En fait, le projet de Moderna de construire sa propre usine de vaccins à ARNm sur le continent africain vient directement contrecarrer les efforts actuels de santé publique mondiale visant à favoriser le transfert de technologie et à renforcer les capacités de fabrication indépendantes en Afrique. Depuis son annonce en avril 2021, le centre de transfert de technologie pour les vaccins à ARNm de l’OMS en Afrique du Sud n’a pas réussi à obtenir la technologie ARNm d’aucune entreprise, et le centre de transfert de technologie compte maintenant essayer de mettre au point ses propres candidats-vaccins à partir de zéro.

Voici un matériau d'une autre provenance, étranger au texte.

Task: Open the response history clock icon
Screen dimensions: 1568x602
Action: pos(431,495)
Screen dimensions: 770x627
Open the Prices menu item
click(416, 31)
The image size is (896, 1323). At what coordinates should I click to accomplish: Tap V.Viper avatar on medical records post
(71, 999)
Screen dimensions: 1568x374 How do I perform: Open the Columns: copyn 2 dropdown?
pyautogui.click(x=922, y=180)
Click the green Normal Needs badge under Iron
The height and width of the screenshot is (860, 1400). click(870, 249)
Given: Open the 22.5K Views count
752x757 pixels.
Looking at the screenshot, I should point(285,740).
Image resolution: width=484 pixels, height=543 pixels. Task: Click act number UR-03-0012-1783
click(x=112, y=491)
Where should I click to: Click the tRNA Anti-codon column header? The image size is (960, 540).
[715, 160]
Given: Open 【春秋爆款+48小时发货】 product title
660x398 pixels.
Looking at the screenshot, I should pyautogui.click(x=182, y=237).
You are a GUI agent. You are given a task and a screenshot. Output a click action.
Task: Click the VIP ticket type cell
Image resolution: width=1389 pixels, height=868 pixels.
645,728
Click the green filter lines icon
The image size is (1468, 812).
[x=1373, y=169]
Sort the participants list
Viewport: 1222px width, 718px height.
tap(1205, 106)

Bien qu’il s’agisse d’une démarche louable, elle est totalement inutile et elle constitue une perte de temps et d’efforts injustifiables, alors qu’il existe déjà des vaccins à ARNm plus avancés et approuvés contre la COVID-19.

« En choisissant de faire fi des initiatives mondiales de santé publique et de suivre sa propre voie, Moderna a clairement indiqué qu’elle était beaucoup plus soucieuse d’engranger des profits indécents que de contribuer à l’effort mondial de vaccination pour sauver des vies », a déclaré Candice Sehoma, chargée du plaidoyer pour la campagne d’accès de MSF en Afrique du Sud. « Si Moderna partageait sa technologie avec le centre de transfert de technologie pour les vaccins à ARNm de l’OMS, elle pourrait aider à accroître maintenant la production mondiale de vaccins contre la COVID-19. Au lieu de cela, elle laisse le centre de transfert se débrouiller tout seul pour essayer de reproduire ce qui a déjà été fait et elle sabote ainsi une occasion de favoriser la fabrication autonome de vaccins en Afrique. »

Le partage des technologies ARNm augmentera la production et l’offre mondiales de vaccins contre la COVID-19, ce qui sauvera des vies dans cette pandémie et dans le futur, et aidera les pays à faible et moyen revenu à devenir plus autosuffisants dans leur réponse aux pandémies potentielles actuelles et futures. Selon les recherches de MSF, au moins sept fabricants de produits pharmaceutiques injectables basés dans des pays africains sont actuellement prêts à produire des vaccins à ARNm contre la COVID-19.